# Difference between rice cookers?



## ElmoTheDestroyer (Dec 30, 2005)

I've been looking at getting a rice cooker for a couple weeks and can't figure out what I should get...

They seem to range from $5-$200...   From what I can gather, the biggest differences between "cheap" ones and good ones is the way they keep the rice warm after the initial steaming/cooking.

The cheap ones aparently turn the heating element on and off to maintain "warm" temps without burning, while the more expensive ones just stay warm and maintain a steady temp.  At least this is what the guy at Bed Bath and Beyond told me.

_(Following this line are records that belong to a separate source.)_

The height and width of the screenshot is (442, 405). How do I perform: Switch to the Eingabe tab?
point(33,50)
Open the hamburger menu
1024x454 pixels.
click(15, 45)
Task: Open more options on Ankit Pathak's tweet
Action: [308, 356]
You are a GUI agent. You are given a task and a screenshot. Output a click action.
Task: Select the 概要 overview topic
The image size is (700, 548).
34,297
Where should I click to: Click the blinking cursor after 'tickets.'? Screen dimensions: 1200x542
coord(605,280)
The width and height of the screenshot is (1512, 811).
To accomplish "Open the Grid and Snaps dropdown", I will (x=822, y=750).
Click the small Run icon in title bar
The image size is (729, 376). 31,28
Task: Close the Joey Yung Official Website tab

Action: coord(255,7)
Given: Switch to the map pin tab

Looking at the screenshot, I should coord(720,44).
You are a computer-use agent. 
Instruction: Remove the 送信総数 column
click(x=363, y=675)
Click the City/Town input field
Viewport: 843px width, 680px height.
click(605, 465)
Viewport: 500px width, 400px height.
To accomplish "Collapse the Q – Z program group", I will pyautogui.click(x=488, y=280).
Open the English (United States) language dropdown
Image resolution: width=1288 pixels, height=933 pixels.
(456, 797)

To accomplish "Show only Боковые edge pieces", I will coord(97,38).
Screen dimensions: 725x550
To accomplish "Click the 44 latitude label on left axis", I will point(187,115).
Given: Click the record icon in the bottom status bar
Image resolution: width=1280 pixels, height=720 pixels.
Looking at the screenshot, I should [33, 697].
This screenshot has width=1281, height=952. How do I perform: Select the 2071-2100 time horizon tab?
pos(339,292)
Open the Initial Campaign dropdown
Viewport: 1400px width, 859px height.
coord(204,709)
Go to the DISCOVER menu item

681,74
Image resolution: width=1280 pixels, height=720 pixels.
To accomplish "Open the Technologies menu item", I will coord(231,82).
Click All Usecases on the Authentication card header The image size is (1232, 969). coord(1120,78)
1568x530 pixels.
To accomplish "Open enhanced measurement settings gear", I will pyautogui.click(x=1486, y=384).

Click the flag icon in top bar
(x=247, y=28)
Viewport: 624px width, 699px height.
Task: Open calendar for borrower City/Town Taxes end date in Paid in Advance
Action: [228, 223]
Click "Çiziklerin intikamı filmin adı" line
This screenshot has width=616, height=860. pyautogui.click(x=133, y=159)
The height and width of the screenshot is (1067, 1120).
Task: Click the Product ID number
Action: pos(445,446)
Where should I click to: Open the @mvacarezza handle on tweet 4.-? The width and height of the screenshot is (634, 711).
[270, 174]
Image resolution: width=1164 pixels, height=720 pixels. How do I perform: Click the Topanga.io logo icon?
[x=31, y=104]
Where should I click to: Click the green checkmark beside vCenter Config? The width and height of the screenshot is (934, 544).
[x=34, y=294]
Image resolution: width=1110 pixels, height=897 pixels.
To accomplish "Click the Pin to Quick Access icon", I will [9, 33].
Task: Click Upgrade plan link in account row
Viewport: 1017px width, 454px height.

What he didn't tell me, was how to tell which ones are "good" and which ones are "bad" ...  None of them seem to say anything about how they maintain food temps in the product descriptions...

Is it safe to assume pretty much any of them over $40 are "safe"?  (They look significantly better than the cheap $15-20 ones) 

I don't necessairly need it to keep rice warm for whole days, but 4-5 hours at a time without noticable loss in texture/taste would be nice.

Any advice you could give will be appreciated!  

Thanks!
--ElmoTheDestroyer

PS - Whats the difference between a crockpot and a rice cooker? (heres an example: http://www.lnt.com/product/index.jsp?productId=2031378&cp=1770190&parentPage=family)  Seems to be the same description as most of the rice cookers I've seen


----------



## htc (Dec 31, 2005)

Elmo, I'm very biased and have absolutely no "scientific" basis for my preferences, but I am a true believer of buying the nicer rice cookers from the Asian store. A med. sized one (maybe 10 cup??, not sure if it's accurate) can cost about 60 bucks-80 bucks. If  you eat a lot of rice, it's definitely worth it. TRUST ME. If you don't eat a lot of rice or don't love perfect steamed rice, maybe not worth it.We had a nice one, but then it was left on the stove top (right on top of the vent) when we were baking one day and the electrical element burned out. Me being too cheap to buy a new one accepted a freebie from my brother. It's an Aroma. It does the job but you can definitely tell the difference. 

Your absolutely right, the higher end ones keep the temp perfect and you don't get burnt rice and it cooks very evenly.


----------



## ironchef (Dec 31, 2005)

Elmo do a search. There's already a long thread on this with a picture and recommendations on a good rice cooker.


----------